Pull each line holding "trash" out of the entries below.

──────── DATA FOR THIS TASK

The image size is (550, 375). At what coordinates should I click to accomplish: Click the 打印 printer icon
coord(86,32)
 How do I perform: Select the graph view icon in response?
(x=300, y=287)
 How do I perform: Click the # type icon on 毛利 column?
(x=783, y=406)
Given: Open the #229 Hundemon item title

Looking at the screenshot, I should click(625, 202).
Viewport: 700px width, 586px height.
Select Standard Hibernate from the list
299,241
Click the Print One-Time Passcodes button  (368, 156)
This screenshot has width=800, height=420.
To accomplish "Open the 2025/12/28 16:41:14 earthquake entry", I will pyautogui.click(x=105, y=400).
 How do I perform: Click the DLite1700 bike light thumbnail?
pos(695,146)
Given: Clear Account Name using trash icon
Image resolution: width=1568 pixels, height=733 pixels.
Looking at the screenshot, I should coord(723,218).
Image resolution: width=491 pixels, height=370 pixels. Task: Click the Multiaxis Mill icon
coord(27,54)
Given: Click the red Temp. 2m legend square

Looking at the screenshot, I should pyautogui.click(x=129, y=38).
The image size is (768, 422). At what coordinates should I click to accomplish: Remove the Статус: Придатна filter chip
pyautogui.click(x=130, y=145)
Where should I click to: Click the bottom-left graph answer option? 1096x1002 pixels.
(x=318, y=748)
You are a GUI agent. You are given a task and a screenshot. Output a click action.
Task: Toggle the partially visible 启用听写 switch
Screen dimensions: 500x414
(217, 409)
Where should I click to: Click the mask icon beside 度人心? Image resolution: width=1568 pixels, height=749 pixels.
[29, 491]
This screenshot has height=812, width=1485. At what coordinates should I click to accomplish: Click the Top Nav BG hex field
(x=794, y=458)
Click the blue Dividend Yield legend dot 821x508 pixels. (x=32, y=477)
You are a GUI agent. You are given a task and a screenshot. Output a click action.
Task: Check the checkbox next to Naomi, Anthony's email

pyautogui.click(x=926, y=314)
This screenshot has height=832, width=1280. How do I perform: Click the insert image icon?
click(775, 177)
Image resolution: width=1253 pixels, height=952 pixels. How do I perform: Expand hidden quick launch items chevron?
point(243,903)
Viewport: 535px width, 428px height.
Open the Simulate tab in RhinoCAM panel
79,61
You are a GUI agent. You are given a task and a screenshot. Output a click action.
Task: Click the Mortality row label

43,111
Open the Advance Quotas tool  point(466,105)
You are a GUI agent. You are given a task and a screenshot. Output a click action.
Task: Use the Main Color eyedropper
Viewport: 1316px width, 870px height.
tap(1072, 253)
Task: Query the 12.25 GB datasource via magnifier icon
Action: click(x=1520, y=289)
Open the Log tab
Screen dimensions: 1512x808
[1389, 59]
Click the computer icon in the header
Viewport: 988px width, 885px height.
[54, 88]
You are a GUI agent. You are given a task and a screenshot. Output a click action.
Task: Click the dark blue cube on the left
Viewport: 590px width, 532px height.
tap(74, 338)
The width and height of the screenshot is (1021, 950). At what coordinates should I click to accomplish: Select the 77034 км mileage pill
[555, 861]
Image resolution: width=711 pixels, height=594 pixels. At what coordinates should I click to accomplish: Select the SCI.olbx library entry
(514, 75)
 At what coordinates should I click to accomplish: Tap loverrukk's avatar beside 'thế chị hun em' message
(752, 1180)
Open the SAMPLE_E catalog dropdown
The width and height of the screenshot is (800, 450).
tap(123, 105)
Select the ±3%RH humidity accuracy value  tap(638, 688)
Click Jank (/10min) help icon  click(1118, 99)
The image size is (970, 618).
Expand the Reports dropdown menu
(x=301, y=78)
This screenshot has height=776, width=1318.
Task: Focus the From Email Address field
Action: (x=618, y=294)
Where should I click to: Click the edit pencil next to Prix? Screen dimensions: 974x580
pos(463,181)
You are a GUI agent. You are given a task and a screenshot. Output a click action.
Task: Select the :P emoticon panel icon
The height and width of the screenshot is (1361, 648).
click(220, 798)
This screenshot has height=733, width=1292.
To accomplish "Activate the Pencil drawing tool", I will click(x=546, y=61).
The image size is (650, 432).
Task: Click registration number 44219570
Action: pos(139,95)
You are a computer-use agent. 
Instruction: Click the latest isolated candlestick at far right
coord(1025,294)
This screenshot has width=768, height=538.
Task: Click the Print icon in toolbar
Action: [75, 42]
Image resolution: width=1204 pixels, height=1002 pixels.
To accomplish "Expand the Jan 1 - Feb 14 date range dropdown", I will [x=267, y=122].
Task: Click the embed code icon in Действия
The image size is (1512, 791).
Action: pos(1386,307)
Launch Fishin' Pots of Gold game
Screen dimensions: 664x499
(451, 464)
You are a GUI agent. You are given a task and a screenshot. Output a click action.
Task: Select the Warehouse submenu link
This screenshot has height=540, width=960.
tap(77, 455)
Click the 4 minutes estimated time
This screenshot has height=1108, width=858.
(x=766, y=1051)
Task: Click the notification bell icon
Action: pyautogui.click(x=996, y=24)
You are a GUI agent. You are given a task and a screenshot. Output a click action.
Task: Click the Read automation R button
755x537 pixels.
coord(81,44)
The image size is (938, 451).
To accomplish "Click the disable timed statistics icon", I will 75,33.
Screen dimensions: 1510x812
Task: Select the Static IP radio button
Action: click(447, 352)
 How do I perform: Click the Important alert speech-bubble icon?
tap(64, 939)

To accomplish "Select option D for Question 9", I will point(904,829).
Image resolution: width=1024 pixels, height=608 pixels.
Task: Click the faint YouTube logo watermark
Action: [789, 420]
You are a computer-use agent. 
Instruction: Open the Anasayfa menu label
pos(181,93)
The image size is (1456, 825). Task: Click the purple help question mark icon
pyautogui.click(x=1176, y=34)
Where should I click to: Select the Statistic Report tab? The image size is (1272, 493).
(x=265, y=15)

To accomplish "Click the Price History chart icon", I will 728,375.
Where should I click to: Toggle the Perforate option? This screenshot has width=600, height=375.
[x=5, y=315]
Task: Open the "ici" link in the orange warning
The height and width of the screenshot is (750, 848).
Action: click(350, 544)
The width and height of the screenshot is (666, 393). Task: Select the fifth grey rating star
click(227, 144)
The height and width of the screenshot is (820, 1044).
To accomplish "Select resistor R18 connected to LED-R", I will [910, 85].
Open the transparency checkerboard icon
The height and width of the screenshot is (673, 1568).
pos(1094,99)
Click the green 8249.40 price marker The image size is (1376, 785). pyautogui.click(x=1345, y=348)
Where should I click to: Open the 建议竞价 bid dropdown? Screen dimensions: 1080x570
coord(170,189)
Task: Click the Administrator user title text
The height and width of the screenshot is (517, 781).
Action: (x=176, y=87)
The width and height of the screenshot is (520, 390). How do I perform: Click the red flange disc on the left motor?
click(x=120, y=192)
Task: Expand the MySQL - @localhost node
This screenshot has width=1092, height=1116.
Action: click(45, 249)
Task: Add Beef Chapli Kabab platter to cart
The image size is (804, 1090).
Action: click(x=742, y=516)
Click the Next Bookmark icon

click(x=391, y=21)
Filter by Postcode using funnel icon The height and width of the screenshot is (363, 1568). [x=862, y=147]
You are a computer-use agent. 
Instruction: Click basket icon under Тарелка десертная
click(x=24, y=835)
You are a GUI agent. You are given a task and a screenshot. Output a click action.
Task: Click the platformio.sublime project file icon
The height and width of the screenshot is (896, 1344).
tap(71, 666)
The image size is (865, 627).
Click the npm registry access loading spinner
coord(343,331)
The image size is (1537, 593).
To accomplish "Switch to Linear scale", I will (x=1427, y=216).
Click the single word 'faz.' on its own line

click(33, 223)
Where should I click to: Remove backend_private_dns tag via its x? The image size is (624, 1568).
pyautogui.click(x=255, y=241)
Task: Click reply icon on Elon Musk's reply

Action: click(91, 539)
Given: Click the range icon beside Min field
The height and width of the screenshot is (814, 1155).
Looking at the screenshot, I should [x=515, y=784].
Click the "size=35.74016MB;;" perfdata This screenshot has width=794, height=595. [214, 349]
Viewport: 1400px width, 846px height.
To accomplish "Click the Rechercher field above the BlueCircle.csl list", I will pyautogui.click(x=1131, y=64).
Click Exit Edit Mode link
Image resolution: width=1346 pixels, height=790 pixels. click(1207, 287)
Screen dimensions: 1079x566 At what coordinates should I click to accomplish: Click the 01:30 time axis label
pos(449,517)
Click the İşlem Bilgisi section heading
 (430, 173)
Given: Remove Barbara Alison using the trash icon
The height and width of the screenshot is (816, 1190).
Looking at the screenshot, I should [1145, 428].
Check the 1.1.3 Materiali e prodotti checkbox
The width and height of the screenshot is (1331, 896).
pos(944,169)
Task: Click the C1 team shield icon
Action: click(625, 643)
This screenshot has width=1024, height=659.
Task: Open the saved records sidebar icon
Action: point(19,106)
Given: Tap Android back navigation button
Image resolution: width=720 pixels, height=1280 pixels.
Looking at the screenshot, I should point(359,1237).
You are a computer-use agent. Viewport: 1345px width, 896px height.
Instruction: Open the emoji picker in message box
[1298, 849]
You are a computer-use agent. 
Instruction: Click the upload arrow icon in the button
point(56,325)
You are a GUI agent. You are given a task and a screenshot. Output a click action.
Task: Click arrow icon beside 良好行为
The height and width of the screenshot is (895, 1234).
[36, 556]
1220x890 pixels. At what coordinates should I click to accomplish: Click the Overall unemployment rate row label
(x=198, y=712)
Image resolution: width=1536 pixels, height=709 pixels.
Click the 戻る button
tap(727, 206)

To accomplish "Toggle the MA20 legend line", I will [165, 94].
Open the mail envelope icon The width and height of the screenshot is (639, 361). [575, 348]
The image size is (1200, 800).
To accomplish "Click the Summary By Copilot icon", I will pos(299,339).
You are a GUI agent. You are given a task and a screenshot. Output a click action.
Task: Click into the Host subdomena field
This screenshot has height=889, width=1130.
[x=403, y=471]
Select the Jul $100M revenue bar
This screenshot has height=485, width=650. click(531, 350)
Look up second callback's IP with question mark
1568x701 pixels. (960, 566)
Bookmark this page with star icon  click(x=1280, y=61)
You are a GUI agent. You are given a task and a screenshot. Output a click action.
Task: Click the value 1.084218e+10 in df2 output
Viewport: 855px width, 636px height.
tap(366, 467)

────────────────

TASK SOLUTION:
Given: Clear Account Name using trash icon
Given: Remove Barbara Alison using the trash icon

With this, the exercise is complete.